Saqué la daga de la vaina de mi muñeca izquierda. Había adquirido una nueva después de mi encontronazo con los sicarios, y caminé hacia las puertas. Aún tenía rígido el hombro izquierdo, pero el masaje de Escílax había obrado milagros y pensé que podría apañármelas bastante bien si algo salía mal. Pero ¿qué podía salir mal?

Me paré en la entrada del almacén. La puerta doble no estaba atrancada, lo cual era extraño: como dije, todos los lugares por donde habíamos pasado estaban cerrados por la fiesta. Pero yo no sabía por qué Davo había escogido ese sitio. Quizá trabajara allí. Quizá iba y venía cuando le venía en gana y nos había dejado la puerta abierta. De todos modos, empuñé la daga con cuidado y entré cautelosamente.

—¿Davo? —grité.

Ninguna respuesta. Estaba oscuro después de la luz del día. Me quedé quieto y esperé a que mis ojos se adaptaran. Luego miré en torno.

Paquio se dedicaba a almacenar grano, como sus vecinos. En cada pared del cobertizo había una hilera de cajas para cereal. Las tapas estaban abiertas y vi que la mayoría estaban llenas de grano seco. En el fondo había un molino enorme con sacos de harina (supuse) apilados contra la pared, listos para ser distribuidos cuando el almacén abriera al día siguiente.

Volví a llamar a Davo, y tampoco recibí respuesta. Quizá se ocultaba hasta cerciorarse de que era seguro salir. Pero en ese sitio no había lugar donde ocultarse.

—Oye, está todo bien. Soy un amigo. Valerio Corvino. Me manda Harpala.

Algo correteó a mi izquierda y me volví, daga en ristre, pero sólo era una rata. Caminé por el centro del almacén hacia el molino.

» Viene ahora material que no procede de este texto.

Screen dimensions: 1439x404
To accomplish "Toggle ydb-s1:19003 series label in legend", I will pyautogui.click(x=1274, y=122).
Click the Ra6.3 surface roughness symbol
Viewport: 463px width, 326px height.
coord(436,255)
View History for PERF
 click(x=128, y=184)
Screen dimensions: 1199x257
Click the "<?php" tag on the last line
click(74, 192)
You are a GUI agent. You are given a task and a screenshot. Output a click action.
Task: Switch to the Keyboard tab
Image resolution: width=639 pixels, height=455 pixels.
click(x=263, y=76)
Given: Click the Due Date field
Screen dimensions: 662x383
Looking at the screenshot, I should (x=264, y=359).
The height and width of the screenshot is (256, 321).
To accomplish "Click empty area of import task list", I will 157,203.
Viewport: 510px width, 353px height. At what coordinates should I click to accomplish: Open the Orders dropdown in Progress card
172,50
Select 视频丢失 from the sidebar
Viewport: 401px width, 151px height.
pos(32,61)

Habían levantado la tapa de la última caja y había una pila de grano sobre el suelo de piedra. Descansando al lado de la pila, la suela hacia mí, había una sandalia. O quizá no sólo una sandalia. Me acerqué para mirar, con el vello de la nuca erizado, porque ya sabía lo que encontraría.

Tenía razón, pero aun así moví el grano para asegurarme.

El modo en que había muerto fue evidente en cuanto le di la vuelta y vi el tajo bajo la barbilla cubierta de barba gris. Le habían cortado la garganta de oreja a oreja con un cuchillo muy afilado. Me fijé en el grano que tenía debajo. Estaba seco, y no había rastros de sangre. Mientras yo revisaba, sus ojos me miraban, impávidos y acusadores.

Podía olvidarme de conseguir el nombre del cuarto conspirador. Si el esclavo de Julia había sabido quién era, ya no me lo informaría. Ese camino estaba muerto. Literalmente.

—Mierda —susurré.

Oí pasos a mis espaldas, y me giré.

—Corvino, si esperas que me quede fuera mientras tú… —empezó Perila.

Luego vio los restos de Davo, y fue demasiado tarde para dar explicaciones.